Item-finding records:
========================================================================

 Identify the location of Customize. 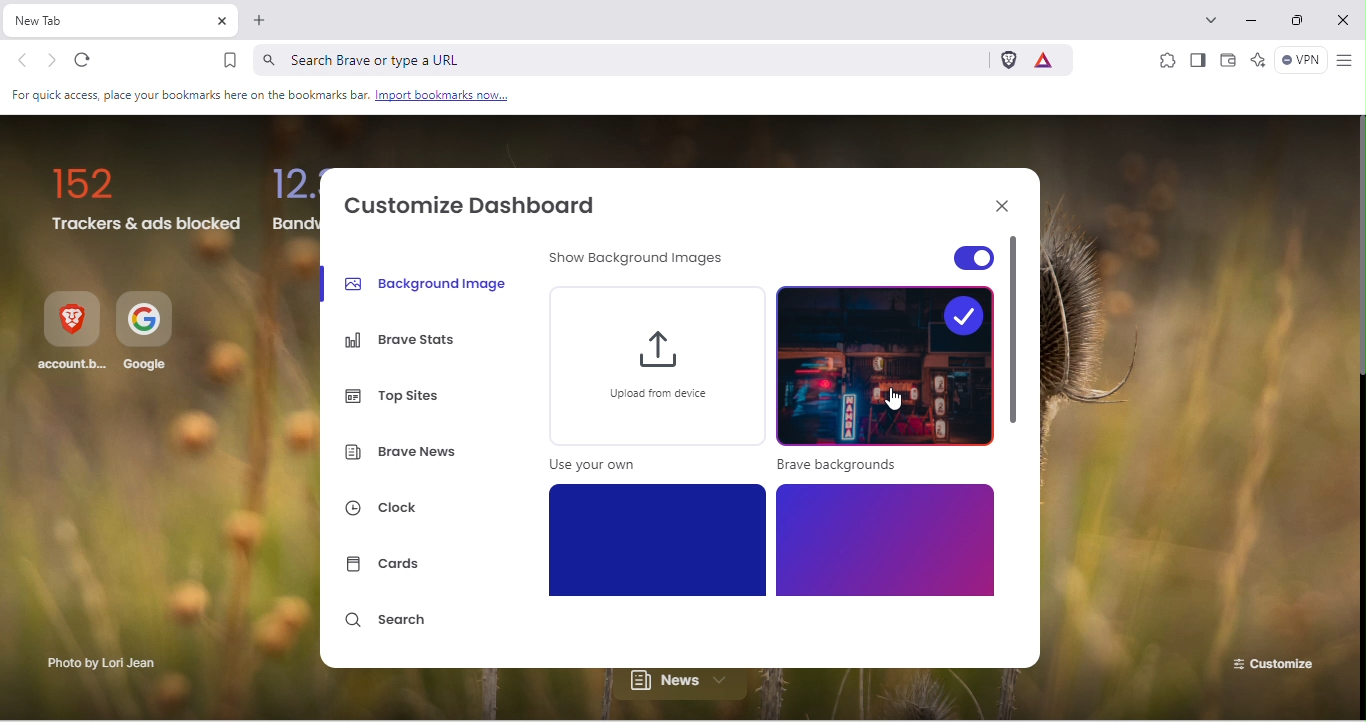
(1270, 660).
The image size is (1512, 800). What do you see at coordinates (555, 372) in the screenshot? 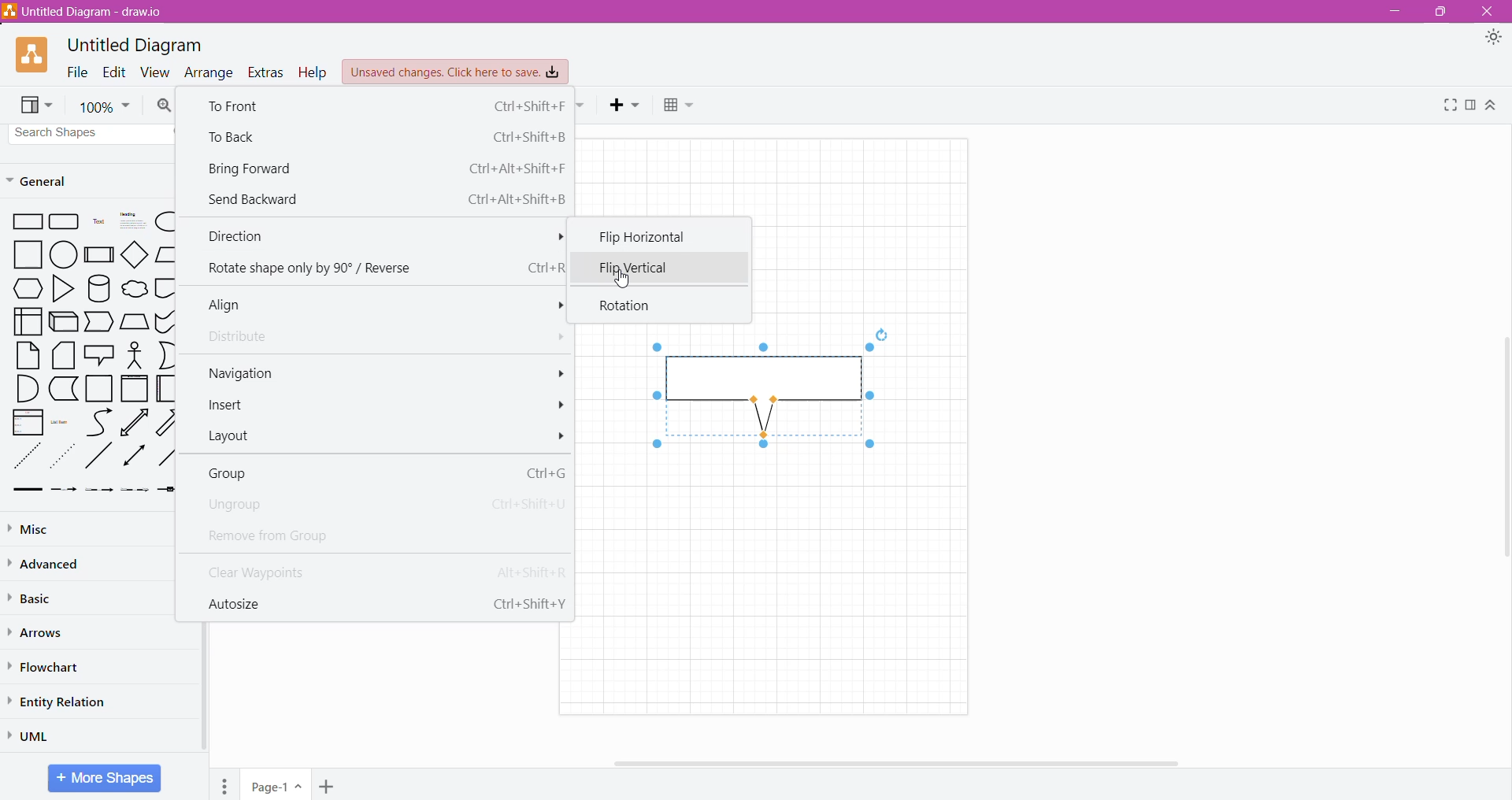
I see `more` at bounding box center [555, 372].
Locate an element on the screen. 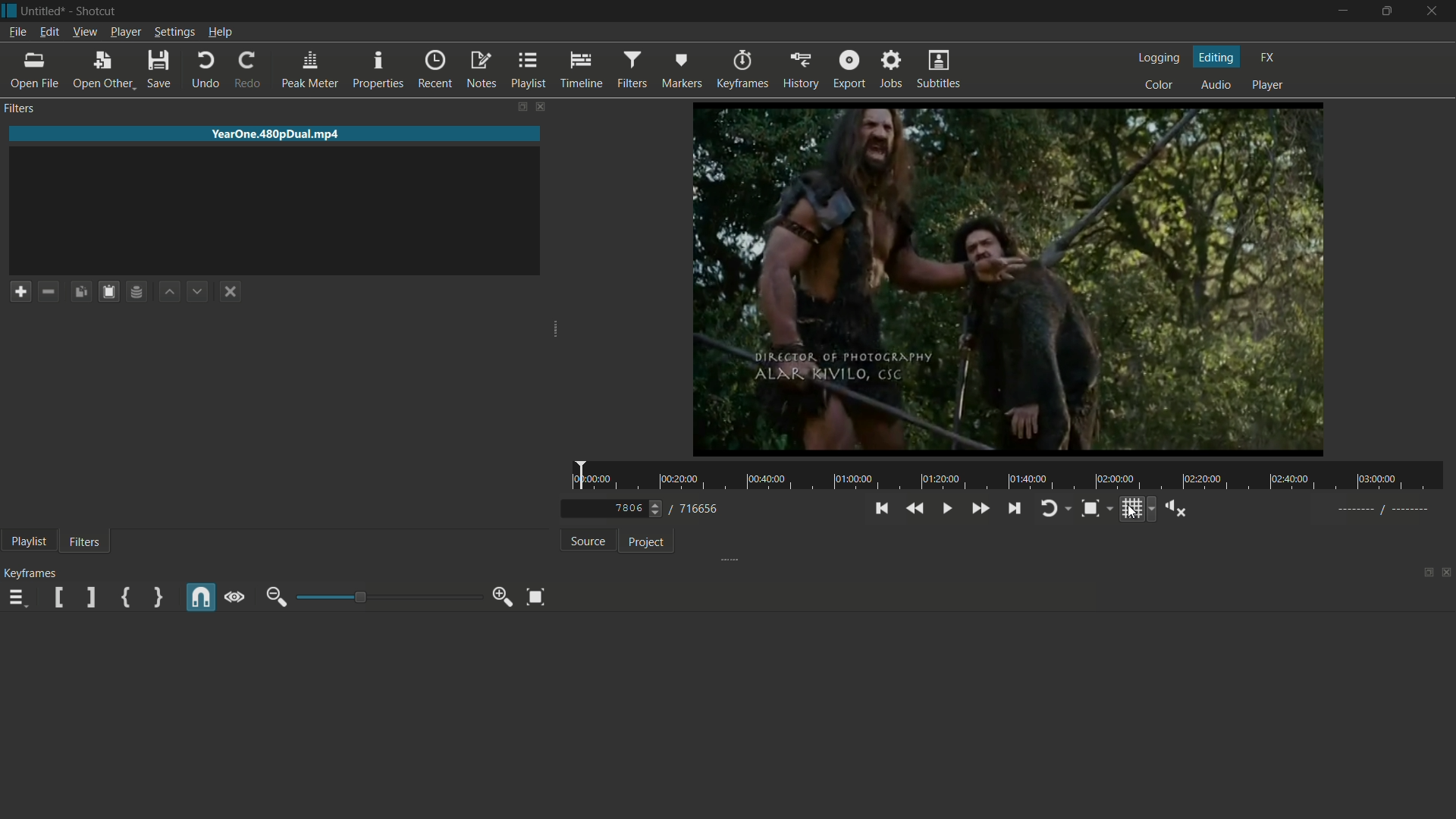  snap is located at coordinates (200, 598).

========================================================================

- What you are asked to do -
Turn the lines from the start of the item-finding records up to and including the line with "center [555, 372]." into a numbered list, skipping blank lines and leaving the pictures out.

- Response to the exercise -
1.  Identify the location of Customize. 
2. (1270, 660).
3. The image size is (1512, 800). What do you see at coordinates (555, 372) in the screenshot? 
4. I see `more` at bounding box center [555, 372].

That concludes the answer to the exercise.